#### Supplied data
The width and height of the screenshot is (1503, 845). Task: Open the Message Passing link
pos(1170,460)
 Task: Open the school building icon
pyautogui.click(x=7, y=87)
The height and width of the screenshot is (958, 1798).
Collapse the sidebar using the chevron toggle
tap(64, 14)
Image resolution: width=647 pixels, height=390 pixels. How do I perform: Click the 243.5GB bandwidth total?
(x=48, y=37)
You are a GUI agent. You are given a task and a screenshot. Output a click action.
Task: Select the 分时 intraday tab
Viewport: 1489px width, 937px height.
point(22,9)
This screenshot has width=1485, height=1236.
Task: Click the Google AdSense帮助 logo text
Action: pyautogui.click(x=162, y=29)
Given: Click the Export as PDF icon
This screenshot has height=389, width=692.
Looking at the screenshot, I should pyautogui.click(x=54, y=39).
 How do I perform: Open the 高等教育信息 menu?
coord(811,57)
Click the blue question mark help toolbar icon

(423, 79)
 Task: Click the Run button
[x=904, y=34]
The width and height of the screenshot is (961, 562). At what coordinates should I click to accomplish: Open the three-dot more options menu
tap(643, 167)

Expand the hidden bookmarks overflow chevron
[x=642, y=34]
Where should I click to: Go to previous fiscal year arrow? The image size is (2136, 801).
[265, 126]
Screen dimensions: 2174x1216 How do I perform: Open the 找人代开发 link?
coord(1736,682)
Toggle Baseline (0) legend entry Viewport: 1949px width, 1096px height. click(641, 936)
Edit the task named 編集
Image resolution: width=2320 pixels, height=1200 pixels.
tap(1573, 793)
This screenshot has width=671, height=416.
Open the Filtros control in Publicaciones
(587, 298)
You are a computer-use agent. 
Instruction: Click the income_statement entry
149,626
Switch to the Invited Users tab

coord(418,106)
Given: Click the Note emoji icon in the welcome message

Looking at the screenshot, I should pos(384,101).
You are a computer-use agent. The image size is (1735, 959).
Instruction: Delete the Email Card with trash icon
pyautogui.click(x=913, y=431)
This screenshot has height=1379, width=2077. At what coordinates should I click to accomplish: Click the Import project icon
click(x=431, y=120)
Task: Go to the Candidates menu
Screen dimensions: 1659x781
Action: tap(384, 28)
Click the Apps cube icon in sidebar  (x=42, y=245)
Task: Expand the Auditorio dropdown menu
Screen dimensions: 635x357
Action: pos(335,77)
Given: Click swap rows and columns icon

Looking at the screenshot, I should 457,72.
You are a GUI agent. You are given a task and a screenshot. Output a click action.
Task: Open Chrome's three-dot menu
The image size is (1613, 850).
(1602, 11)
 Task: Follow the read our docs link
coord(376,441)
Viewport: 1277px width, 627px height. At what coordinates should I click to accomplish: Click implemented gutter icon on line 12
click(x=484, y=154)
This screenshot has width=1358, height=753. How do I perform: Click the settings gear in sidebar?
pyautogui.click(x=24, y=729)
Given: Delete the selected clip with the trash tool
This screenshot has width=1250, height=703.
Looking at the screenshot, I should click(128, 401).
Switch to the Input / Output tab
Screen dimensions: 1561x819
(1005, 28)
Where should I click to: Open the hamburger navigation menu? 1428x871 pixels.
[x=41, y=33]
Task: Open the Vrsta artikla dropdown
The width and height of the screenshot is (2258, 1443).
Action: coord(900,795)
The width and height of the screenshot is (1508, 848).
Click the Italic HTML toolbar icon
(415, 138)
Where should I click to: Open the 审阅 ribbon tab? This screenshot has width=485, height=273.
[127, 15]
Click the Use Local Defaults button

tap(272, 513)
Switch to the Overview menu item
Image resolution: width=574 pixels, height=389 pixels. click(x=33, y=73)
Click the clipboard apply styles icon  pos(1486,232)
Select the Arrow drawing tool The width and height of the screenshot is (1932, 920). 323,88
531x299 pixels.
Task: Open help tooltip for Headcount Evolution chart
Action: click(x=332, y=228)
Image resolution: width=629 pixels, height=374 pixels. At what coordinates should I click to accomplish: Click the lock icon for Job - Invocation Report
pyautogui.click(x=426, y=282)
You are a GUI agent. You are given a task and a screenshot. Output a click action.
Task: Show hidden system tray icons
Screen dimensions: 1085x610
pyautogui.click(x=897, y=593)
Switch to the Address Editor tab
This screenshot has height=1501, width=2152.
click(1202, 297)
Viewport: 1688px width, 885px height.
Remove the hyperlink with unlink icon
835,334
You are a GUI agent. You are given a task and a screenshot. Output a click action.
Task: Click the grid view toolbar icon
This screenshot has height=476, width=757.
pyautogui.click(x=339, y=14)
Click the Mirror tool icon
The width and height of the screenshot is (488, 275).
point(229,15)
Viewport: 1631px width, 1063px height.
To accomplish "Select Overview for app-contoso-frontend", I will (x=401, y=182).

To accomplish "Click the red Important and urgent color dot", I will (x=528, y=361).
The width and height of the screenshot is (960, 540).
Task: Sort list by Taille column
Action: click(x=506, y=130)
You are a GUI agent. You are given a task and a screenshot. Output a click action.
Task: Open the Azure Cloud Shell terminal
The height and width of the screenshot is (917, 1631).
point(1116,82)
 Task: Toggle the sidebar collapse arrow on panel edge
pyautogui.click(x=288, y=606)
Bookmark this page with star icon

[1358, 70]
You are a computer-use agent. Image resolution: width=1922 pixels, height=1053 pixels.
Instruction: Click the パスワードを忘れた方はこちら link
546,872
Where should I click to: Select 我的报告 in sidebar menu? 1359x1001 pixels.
########
**Task**
Take the data above and reproduce it exactly.

**Solution to the problem**
The width and height of the screenshot is (1503, 845). Task: Open the Message Passing link
pos(1170,460)
 Task: Open the school building icon
pyautogui.click(x=7, y=87)
The height and width of the screenshot is (958, 1798).
Collapse the sidebar using the chevron toggle
tap(64, 14)
Image resolution: width=647 pixels, height=390 pixels. How do I perform: Click the 243.5GB bandwidth total?
(x=48, y=37)
You are a GUI agent. You are given a task and a screenshot. Output a click action.
Task: Select the 分时 intraday tab
Viewport: 1489px width, 937px height.
point(22,9)
This screenshot has width=1485, height=1236.
Task: Click the Google AdSense帮助 logo text
Action: pyautogui.click(x=162, y=29)
Given: Click the Export as PDF icon
This screenshot has height=389, width=692.
Looking at the screenshot, I should pyautogui.click(x=54, y=39).
 How do I perform: Open the 高等教育信息 menu?
coord(811,57)
Click the blue question mark help toolbar icon

(423, 79)
 Task: Click the Run button
[x=904, y=34]
The width and height of the screenshot is (961, 562). At what coordinates should I click to accomplish: Open the three-dot more options menu
tap(643, 167)

Expand the hidden bookmarks overflow chevron
[x=642, y=34]
Where should I click to: Go to previous fiscal year arrow? The image size is (2136, 801).
[265, 126]
Screen dimensions: 2174x1216 How do I perform: Open the 找人代开发 link?
coord(1736,682)
Toggle Baseline (0) legend entry Viewport: 1949px width, 1096px height. click(641, 936)
Edit the task named 編集
Image resolution: width=2320 pixels, height=1200 pixels.
tap(1573, 793)
This screenshot has width=671, height=416.
Open the Filtros control in Publicaciones
(587, 298)
You are a computer-use agent. 
Instruction: Click the income_statement entry
149,626
Switch to the Invited Users tab

coord(418,106)
Given: Click the Note emoji icon in the welcome message

Looking at the screenshot, I should pos(384,101).
You are a computer-use agent. The image size is (1735, 959).
Instruction: Delete the Email Card with trash icon
pyautogui.click(x=913, y=431)
This screenshot has height=1379, width=2077. At what coordinates should I click to accomplish: Click the Import project icon
click(x=431, y=120)
Task: Go to the Candidates menu
Screen dimensions: 1659x781
Action: tap(384, 28)
Click the Apps cube icon in sidebar  (x=42, y=245)
Task: Expand the Auditorio dropdown menu
Screen dimensions: 635x357
Action: pos(335,77)
Given: Click swap rows and columns icon

Looking at the screenshot, I should 457,72.
You are a GUI agent. You are given a task and a screenshot. Output a click action.
Task: Open Chrome's three-dot menu
The image size is (1613, 850).
(1602, 11)
 Task: Follow the read our docs link
coord(376,441)
Viewport: 1277px width, 627px height. At what coordinates should I click to accomplish: Click implemented gutter icon on line 12
click(x=484, y=154)
This screenshot has width=1358, height=753. How do I perform: Click the settings gear in sidebar?
pyautogui.click(x=24, y=729)
Given: Delete the selected clip with the trash tool
This screenshot has width=1250, height=703.
Looking at the screenshot, I should click(128, 401).
Switch to the Input / Output tab
Screen dimensions: 1561x819
(1005, 28)
Where should I click to: Open the hamburger navigation menu? 1428x871 pixels.
[x=41, y=33]
Task: Open the Vrsta artikla dropdown
The width and height of the screenshot is (2258, 1443).
Action: coord(900,795)
The width and height of the screenshot is (1508, 848).
Click the Italic HTML toolbar icon
(415, 138)
Where should I click to: Open the 审阅 ribbon tab? This screenshot has width=485, height=273.
[127, 15]
Click the Use Local Defaults button

tap(272, 513)
Switch to the Overview menu item
Image resolution: width=574 pixels, height=389 pixels. click(x=33, y=73)
Click the clipboard apply styles icon  pos(1486,232)
Select the Arrow drawing tool The width and height of the screenshot is (1932, 920). 323,88
531x299 pixels.
Task: Open help tooltip for Headcount Evolution chart
Action: click(x=332, y=228)
Image resolution: width=629 pixels, height=374 pixels. At what coordinates should I click to accomplish: Click the lock icon for Job - Invocation Report
pyautogui.click(x=426, y=282)
You are a GUI agent. You are given a task and a screenshot. Output a click action.
Task: Show hidden system tray icons
Screen dimensions: 1085x610
pyautogui.click(x=897, y=593)
Switch to the Address Editor tab
This screenshot has height=1501, width=2152.
click(1202, 297)
Viewport: 1688px width, 885px height.
Remove the hyperlink with unlink icon
835,334
You are a GUI agent. You are given a task and a screenshot. Output a click action.
Task: Click the grid view toolbar icon
This screenshot has height=476, width=757.
pyautogui.click(x=339, y=14)
Click the Mirror tool icon
The width and height of the screenshot is (488, 275).
point(229,15)
Viewport: 1631px width, 1063px height.
To accomplish "Select Overview for app-contoso-frontend", I will (x=401, y=182).

To accomplish "Click the red Important and urgent color dot", I will (x=528, y=361).
The width and height of the screenshot is (960, 540).
Task: Sort list by Taille column
Action: click(x=506, y=130)
You are a GUI agent. You are given a task and a screenshot. Output a click action.
Task: Open the Azure Cloud Shell terminal
The height and width of the screenshot is (917, 1631).
point(1116,82)
 Task: Toggle the sidebar collapse arrow on panel edge
pyautogui.click(x=288, y=606)
Bookmark this page with star icon

[1358, 70]
You are a computer-use agent. Image resolution: width=1922 pixels, height=1053 pixels.
Instruction: Click the パスワードを忘れた方はこちら link
546,872
Where should I click to: Select 我的报告 in sidebar menu? 1359x1001 pixels.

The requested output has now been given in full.